■ **To do**:
A. List every vehicle model named in the minivan comparison article below.
B. In the minivan comparison article below, what price is given for the Maybach S650?
C. Extend the minivan comparison article below, picking up after its last sentence.

** BEGIN Text block **

How Does 2021 Toyota Sienna Stack Up to the Pacifica and Odyssey?

  • Toyota unveiled the 2021 Sienna last week, the latest minivan to receive a 21st-century makeover.
  • We’ve compared the Sienna’s feature availability to those of its closest competitors, the Chrysler Pacifica and Honda Odyssey. Spoiler alert: They all have a lot of cupholders.
  • Toyota hasn’t released all of the Sienna’s specs, so it’s too soon to say how it stacks up on interior space.

A dispatch from the land of the minivan, for those of you whose experience with family haulers is limited to occasional rides in your aunt’s 10-year-old Kia Sedona: things have gotten totally out of hand. Brands that were building minivans in the heyday of the genre have gotten out of the game. Those left standing are engaged in an arms race, and no one’s talking disarmament. When Toyota launched the fourth-generation 2021 Sienna this week, the automaker unveiled its newest weapon: second-row captain’s chairs with 25 inches of sliding space and built-in leg rests. There aren’t many cars with built-in leg rests. The $203,545 Maybach S650 is one. See what we mean? Totally out of hand.

2021 honda odyssey front
Honda Odyssey


The second-row seats aren’t the only battle that’s raging in the minivan wars—though, if we’re keeping track, neither the Chrysler Pacifica nor the Honda Odyssey (the Sienna’s newest and best competitors) has a fold-out ottoman. The Pacifica’s major artillery in the seat department is its Stow ‘n Go system, in which both rear rows fold into wells in the floor to create a completely flat load surface. Honda’s seating innovation is a second row in which the captain’s chairs can slide sideways, allowing them to be positioned right next to each other or on opposite sides of the cabin with an aisle (or the removable armrest/jump seat) between them.

** END Text block **
** BEGIN Given records **

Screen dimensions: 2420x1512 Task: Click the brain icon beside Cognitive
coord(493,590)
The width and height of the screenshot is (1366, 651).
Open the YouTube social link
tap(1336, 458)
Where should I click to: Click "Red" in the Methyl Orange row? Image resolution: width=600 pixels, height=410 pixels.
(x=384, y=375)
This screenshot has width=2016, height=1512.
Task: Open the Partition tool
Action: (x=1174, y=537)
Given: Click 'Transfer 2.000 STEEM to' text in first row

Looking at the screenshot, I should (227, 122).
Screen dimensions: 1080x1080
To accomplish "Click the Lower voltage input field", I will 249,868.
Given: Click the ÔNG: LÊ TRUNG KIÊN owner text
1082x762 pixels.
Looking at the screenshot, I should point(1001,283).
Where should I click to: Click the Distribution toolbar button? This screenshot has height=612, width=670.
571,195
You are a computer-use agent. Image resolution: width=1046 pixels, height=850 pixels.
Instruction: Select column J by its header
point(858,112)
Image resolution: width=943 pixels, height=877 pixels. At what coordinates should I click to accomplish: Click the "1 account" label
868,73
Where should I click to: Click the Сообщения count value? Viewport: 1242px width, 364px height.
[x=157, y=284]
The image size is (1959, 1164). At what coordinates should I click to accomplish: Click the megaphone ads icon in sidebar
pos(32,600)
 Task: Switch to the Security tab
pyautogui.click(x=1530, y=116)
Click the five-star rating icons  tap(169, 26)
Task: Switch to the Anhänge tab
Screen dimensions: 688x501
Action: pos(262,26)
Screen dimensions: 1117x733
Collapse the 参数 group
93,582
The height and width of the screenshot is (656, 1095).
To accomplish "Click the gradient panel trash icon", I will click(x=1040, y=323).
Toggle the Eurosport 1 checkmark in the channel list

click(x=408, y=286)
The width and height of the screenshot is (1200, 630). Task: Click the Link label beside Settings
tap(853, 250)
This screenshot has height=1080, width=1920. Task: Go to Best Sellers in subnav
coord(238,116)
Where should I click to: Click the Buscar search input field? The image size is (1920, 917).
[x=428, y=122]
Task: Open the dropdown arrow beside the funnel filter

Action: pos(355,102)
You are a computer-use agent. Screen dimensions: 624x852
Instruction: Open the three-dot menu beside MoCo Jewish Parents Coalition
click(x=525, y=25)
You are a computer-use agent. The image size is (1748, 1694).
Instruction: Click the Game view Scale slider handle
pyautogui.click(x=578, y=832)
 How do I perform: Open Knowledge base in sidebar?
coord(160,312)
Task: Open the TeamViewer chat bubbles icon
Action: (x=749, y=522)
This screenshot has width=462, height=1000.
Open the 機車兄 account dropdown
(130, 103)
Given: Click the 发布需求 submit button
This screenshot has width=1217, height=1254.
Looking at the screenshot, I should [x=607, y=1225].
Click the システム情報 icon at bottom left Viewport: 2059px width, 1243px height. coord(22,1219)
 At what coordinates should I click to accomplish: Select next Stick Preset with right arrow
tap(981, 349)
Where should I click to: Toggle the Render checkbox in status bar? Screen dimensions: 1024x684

** END Given records **

■ **Responses to the exercise**:
A. Toyota Sienna, Chrysler Pacifica, Honda Odyssey, Kia Sedona, Maybach S650

B. $203,545

C.
2021 toyota sienna
2021 Toyota Sienna


2021 honda odyssey interior
2021 Honda Odyssey


the 2021 chrysler pacifica is the only vehicle in its class to offer all wheel drive along with stow ‘n go seating
2021 Chrysler Pacifica


Screens and Ports

All three minivans have available back-seat entertainment systems. The new Sienna’s is an 11.6-inch 1080p screen; the Pacifica offers two 10.1-inch screens mounted on the back of the front seats; and the Odyssey has a 10.2-inch roof-mounted center screen. If you’re reading this, there’s a decent chance that those screens are all bigger than the one on the TV you grew up watching, and they’re almost definitely higher quality.

The screens are just the opening volley in the infotainment fight; USB ports are another zone of contention. The Odyssey can have up to eight. The Pacifica has 12. The Sienna has seven, leaving open the possibility that a passenger in a full Sienna could find themselves without their own personal charging port (all three of these vans can seat seven or eight people, depending on seat configuration).

2020 chrysler pacifica driving
Chrysler Pacifica


Beautiful Excess Inside

Counting cupholders exposes the rococo nature of the minivan wars. The Pacifica lags the competition with 13 cupholders, or 1.63 per possible passenger. The Odyssey’s 15 cupholders can accommodate 1.88 beverages per passenger. The 2021 Sienna will have 18 cupholders, or 2.25 per passenger in a fully packed car. Even for the seven million American families with three or more children, 18 cupholders is a needless excess. With that many open drinks, you’ll need to make a pit stop on the way to soccer practice.

While we’re on the subject of needless excess, you can find an available built-in vacuum in any of these three vehicles. The Sienna has an in-car cooler, too, in case you’re transporting center-console-size perishables on a long trip but don’t feel like lugging freezer packs around.



All three minivans are based on a front-wheel drive platform. The Sienna and Pacifica have optional all-wheel drive. The Sienna will be hybrid-only starting in 2021, but the 243-hp powertrain is a version of Toyota’s Hybrid System II, which has been around since 2016. The Pacifica comes standard with Chrysler’s 287-hp 3.6-liter V-6 engine, which has been powering FCA products since 2011. The Pacifica has its own available hybrid powertrain, but this one is a plug-in with 32 miles of electric range. The Odyssey is the only one in this bunch with just a single powertrain to its name. It is powered by a 280-hp 3.5-liter V-6 engine.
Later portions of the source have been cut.